From the perspective of the analyst, we say: you like to do this sort of thing anyway, and many of you already give it away on blogs, so why not pool all the nuggets and market them collectively, and let your bits and pieces earn you bucks here and there.  It's the same effort you're already making; just make some money and network more explicity in the process.  Plus, we've given you - the independent operator working for yourself - a place to bring this or that piece of work you might not be able to handle on your own (so you can't take advantage of the opportunity or connection).

Thinking back over my career, I've always welcomed that sort of stuff when it has - from time to time - popped up.  I consider it sharpening-the-blade activity and I love to share just about everything I generate.  Frankly, this is the same logic I'm applying to "The Emily Updates":  why bother with the big book route when I can sell discretely and directly myself over the web?

Beyond the earning potential, there's the simple reality of more formally and fruitfully connecting up with those of your own kind.  Most of us strategic planners and thinkers live in a professional world of "others," where, quite frankly, we're the odd lot. This model allows us to connect to one another and interact however much we see fit to pursue.  Again, blade-sharpening and useful and . . . fun, when it comes down to it.  Dogs like to play with other dogs - plain and simple.

Exercises fit into the blade-sharpening notion as well. Hell, that's why the military does them. Most professionals don't get that much chance to pursue this sort of thing, buried as they constantly are in producing the plan/report/review/etc.  The simulations simply organize the building up of the global model (GloMod, as I call it), which is the intellectual backdrop for the overall interaction - the Wikipedia-meets-Facebook dynamic.

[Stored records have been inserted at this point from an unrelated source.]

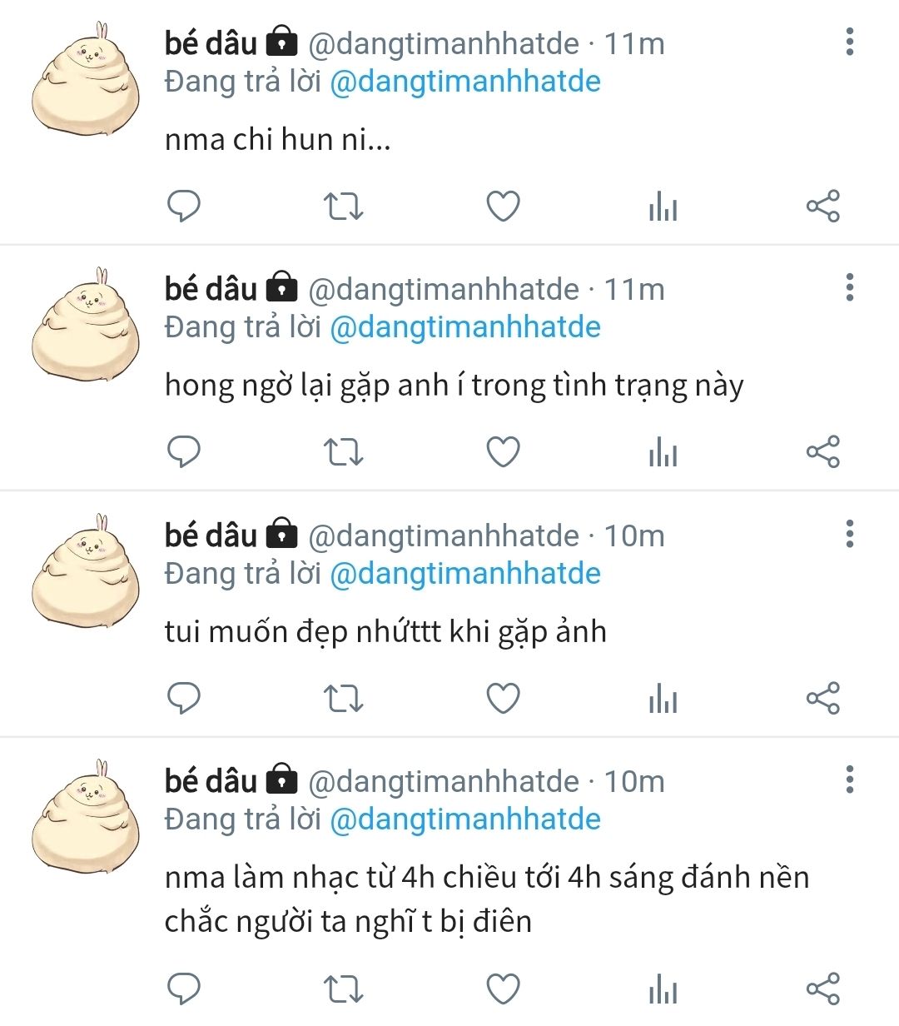Viewport: 899px width, 1026px height.
Task: View analytics for 'tui muốn đẹp nhứttt' tweet
Action: click(663, 698)
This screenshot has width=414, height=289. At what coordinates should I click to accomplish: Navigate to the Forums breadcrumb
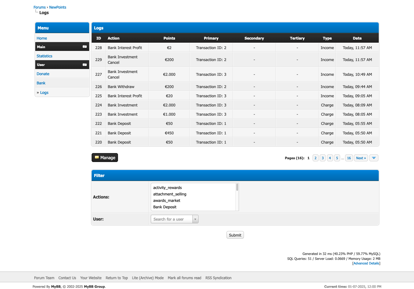click(x=40, y=7)
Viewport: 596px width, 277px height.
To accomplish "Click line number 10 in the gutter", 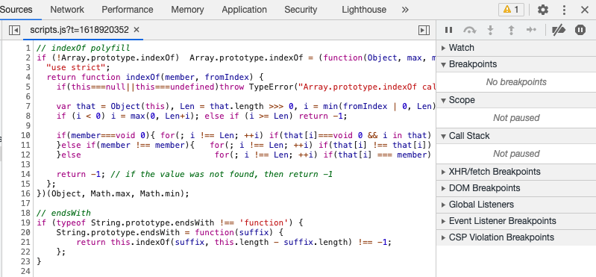I will [25, 135].
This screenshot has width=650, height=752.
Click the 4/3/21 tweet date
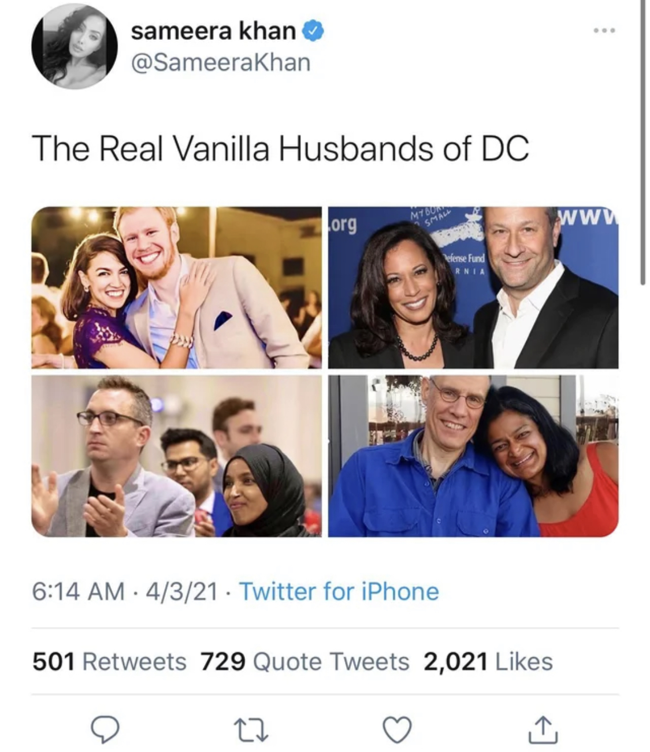point(182,591)
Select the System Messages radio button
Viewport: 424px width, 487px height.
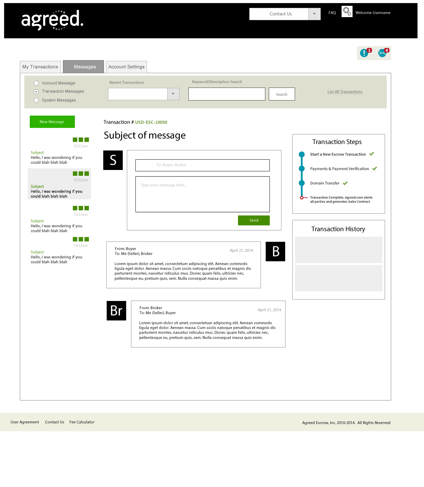click(36, 100)
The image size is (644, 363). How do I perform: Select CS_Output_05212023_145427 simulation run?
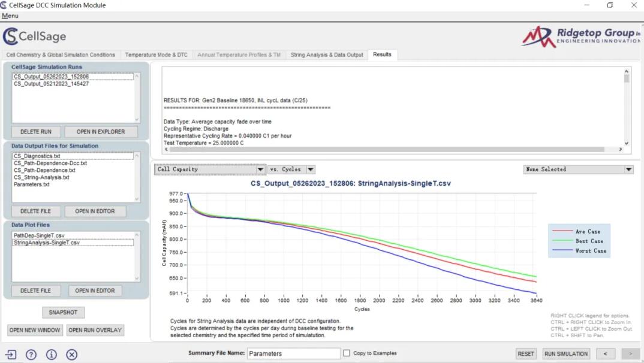(x=52, y=84)
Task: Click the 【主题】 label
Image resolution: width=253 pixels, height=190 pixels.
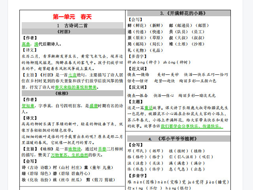Action: coord(135,102)
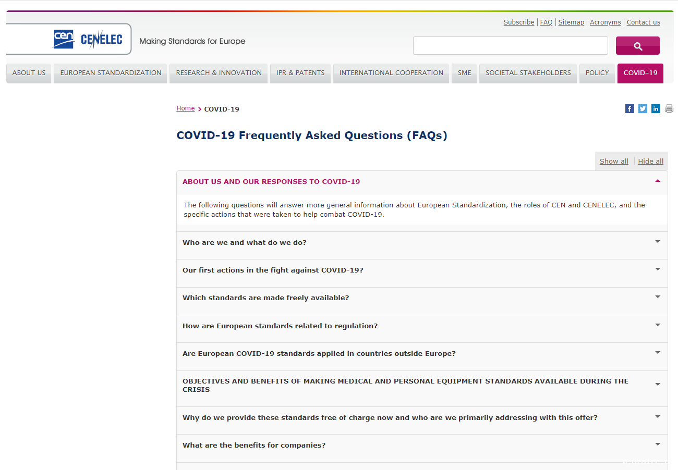
Task: Print the page using printer icon
Action: click(x=669, y=108)
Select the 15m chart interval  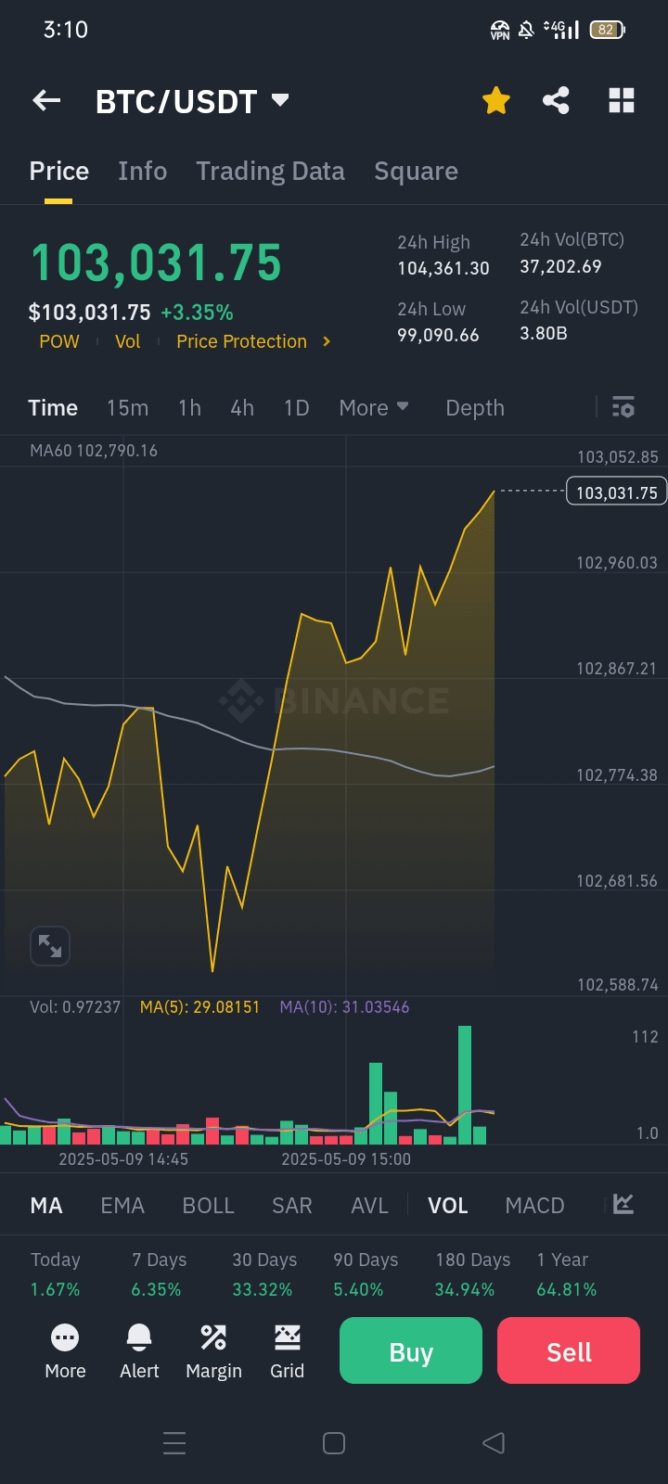pos(127,408)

When all the previous aspects come together in an actual opportunity to advise, via the massively multiplayer consultancy, then so much the better, because the more gigs means the more eyes, and the more eyes means more money for the analysts' whose material attracts those eyes.  

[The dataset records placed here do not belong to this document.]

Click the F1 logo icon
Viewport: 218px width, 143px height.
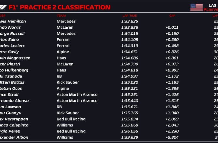click(3, 7)
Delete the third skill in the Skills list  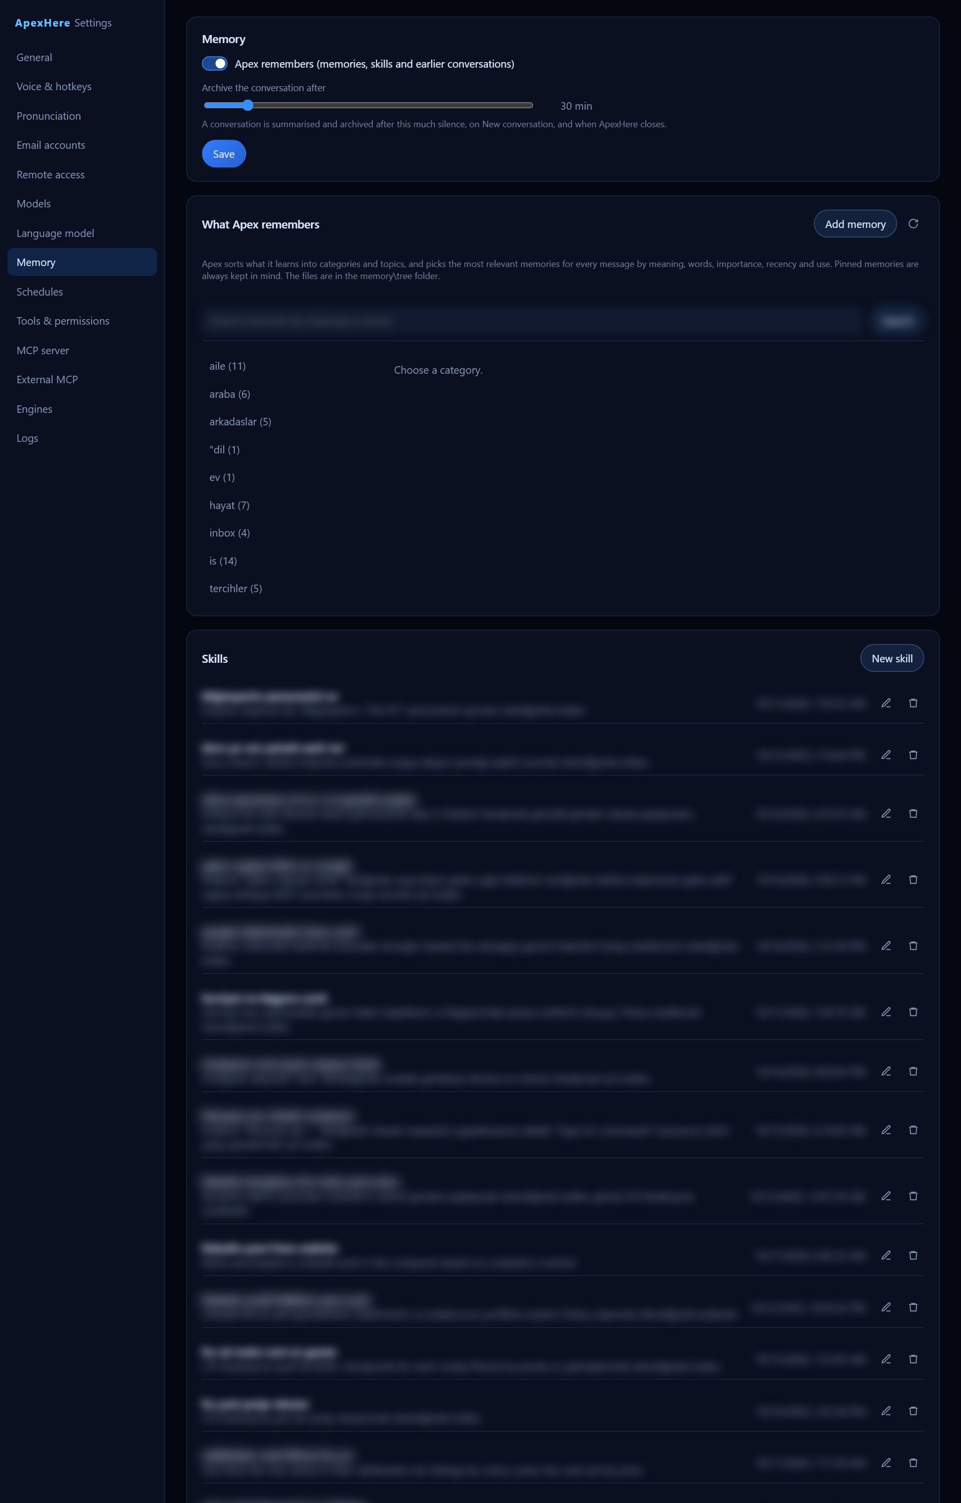(913, 814)
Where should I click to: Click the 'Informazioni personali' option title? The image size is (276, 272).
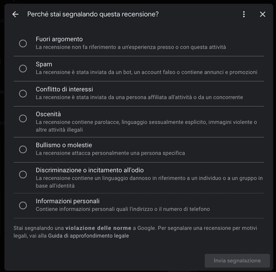(68, 201)
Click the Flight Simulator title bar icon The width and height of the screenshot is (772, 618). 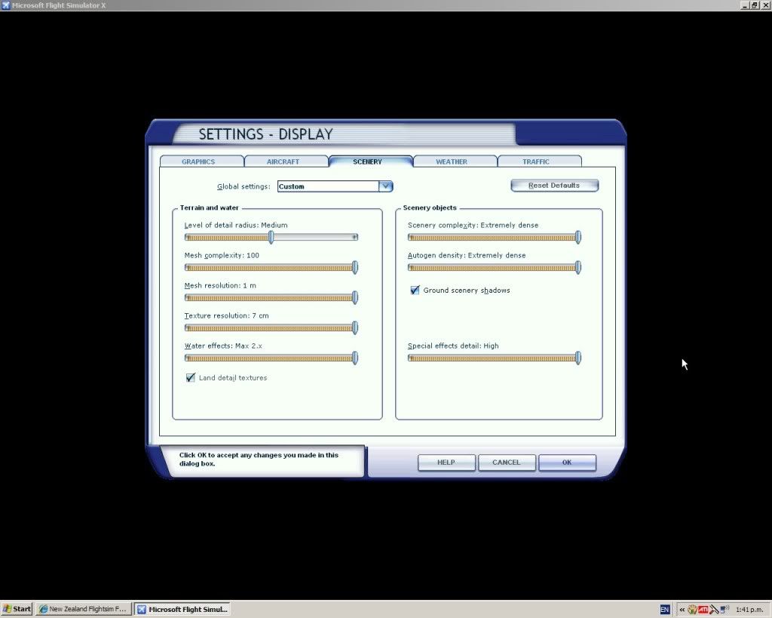(x=6, y=5)
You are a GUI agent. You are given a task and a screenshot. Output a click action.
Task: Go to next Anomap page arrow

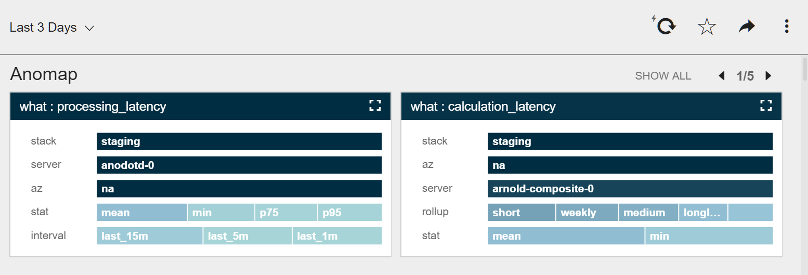click(768, 76)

All in all, it strikes me as a wonderfully virtuous circle: stuff I want to do anyway, in a cool environment, with people I want to interact with professionally.  We organize our activities in exciting ways (simulations) that are either bespoke efforts done directly for clients or are used to generate material that clients can explore and exploit on their own.  Worst case: the effort builds up the model that much more, and the blade-sharpening aspects are only that much more heightened as a result.

Again, at the end of the day, it's all stuff I want to do anyway for professional standing. I can do it all by my lonesome in a blog, or even group blog and compete on that level, or I can replace those efforts (or even just compliment them) with something that's more collectively focused so as to generate side income-generating opportunities.  As an analyst, my risk is minimal - as in, you only get what you give, while the upsides are solid and potentially quite empowering.

Most of us analysts fall into this category: we've got all sorts of things going at any one time.  We don't need any single one of them to be THE thing, but we like having several be money-making, career-enhancing in that ramping-up manner (starting small and building).  I think the new Wikistrat model falls into that category: cool association, good skills build-up/maintenance, great networking, solid learning, fun environment, and - through the power of the collective - great opportunities to do big things for big customers, operating at a large scale level of interaction that we typically only get in short bursts in our careers but individually crave on an ongoing basis.

Wikistrat becomes that ongoing basis - the professional association that pays it backward to the members themselves.